Ashley is a multi-disciplinary artist, using sculpture, found objects, photography, paint and digital media to highlight both environmental and cultural aspects of sustainability. Much of his work focuses on habits of the 'throwaway society' and how an addiction to instant gratification and consumerism is linked to global warming, extinction and pollution. This includes researching the human condition and how it relates to the lack of awareness and respect for others that are not environmentally sustainable or conducive to building of healthy societies.

Like so many artists, Covid-19 forced Ashley to adapt his practice, with limited or no access to facilities or materials, he decided to use the restricted time, allowed for exercise, to document the surreal empty streets of Cambridge and the notices and signs and other changes that appeared as measures and restrictions were tightened or eased. This journal, titled Converging Time is a continuation and adaption of practice-based research that involved documenting walks and collecting discarded objects in his local environment. However, the artwork is also a phenomenological study of living and experiencing the Covid-19 pandemic. The pleasure at seeing nature reclaiming the environment and of clean clear skies across the world, countered, by the feeling of frustration and helplessness, as lockdown eased and so many people returned to a non-sustainable way of living.

Ashley expanded the artwork to include found images from across the world, and to explore how the unfolding pandemic has been experienced by different societies. Some images, such as the mass burials or clear skies, have forever been burned into his mind but others are fleeting and random. The images are deliberately randomised, representing the blurring of time and memories over the past months. This also ensures each viewer will have a different experience when navigating the artwork.

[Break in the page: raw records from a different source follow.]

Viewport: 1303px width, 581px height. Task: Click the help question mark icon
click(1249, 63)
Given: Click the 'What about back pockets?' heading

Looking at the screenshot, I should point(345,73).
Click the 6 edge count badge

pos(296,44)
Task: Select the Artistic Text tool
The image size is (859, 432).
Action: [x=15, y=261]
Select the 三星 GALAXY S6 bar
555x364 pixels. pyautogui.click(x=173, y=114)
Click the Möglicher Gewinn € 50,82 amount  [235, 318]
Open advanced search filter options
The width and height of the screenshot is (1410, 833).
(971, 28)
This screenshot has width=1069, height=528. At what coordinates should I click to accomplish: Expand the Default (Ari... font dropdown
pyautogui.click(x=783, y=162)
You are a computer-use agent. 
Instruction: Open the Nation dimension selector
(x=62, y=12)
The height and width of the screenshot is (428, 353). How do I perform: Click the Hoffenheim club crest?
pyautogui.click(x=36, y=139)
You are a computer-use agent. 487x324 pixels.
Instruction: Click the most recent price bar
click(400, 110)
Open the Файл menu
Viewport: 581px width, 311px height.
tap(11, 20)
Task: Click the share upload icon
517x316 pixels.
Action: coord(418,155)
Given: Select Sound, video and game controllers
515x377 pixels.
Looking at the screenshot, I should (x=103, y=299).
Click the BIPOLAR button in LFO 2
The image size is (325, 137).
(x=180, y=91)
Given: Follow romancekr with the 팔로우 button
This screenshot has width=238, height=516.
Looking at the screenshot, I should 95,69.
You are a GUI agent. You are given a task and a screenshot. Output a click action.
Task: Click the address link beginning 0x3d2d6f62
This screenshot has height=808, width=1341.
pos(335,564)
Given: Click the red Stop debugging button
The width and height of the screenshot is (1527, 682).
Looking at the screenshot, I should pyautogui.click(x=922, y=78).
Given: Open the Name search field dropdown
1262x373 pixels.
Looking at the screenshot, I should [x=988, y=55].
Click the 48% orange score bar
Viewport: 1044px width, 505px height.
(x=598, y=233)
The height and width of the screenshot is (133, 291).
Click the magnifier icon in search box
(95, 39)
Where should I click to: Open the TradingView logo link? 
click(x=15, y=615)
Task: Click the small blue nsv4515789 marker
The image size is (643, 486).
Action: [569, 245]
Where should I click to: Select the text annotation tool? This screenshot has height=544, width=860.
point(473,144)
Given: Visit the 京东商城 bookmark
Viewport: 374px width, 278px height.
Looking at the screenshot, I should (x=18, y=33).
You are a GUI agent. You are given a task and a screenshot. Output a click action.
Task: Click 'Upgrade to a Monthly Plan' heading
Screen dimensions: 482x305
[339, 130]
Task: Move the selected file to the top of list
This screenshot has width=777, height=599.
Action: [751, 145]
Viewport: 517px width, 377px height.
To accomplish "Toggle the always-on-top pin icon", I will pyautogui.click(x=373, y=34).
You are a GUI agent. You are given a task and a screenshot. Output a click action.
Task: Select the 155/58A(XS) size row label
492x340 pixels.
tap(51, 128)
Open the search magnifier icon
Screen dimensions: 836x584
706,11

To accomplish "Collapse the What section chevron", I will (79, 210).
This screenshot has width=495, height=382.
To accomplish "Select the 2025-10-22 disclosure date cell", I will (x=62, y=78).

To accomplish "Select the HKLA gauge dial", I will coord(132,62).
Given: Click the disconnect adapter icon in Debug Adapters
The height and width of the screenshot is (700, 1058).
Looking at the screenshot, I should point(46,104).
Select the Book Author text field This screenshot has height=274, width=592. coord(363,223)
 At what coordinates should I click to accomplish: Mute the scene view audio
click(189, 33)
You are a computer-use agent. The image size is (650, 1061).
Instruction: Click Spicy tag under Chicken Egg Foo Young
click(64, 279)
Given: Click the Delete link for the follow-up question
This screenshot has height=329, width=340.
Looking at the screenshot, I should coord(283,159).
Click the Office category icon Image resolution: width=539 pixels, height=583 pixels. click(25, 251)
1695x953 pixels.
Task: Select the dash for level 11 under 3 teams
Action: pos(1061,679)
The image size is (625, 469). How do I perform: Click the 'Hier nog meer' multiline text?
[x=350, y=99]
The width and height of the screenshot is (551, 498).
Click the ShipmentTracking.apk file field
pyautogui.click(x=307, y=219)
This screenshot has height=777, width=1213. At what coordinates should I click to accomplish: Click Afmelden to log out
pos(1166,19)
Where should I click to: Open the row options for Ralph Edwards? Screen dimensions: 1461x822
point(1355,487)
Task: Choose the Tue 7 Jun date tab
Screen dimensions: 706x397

In years to come, we will all have alternative memories of how we lived through the pandemic dictated by shared experience of our family, ‘bubble’ or group, but Ashley believes there will also be a 'collective memory' (Halbwachs 1952) of the pandemic. Perhaps, politics, historians, writers, the media or the film industry will twist the narrative and maybe different cultures will have their 'collective memory' within the global 'collective' but, most likely, the truth will be merged with myth and even outright lies. The pandemic could be a converging point for mankind, by highlighting issues of extremism, climatic change and inequality that forces us all to make changes.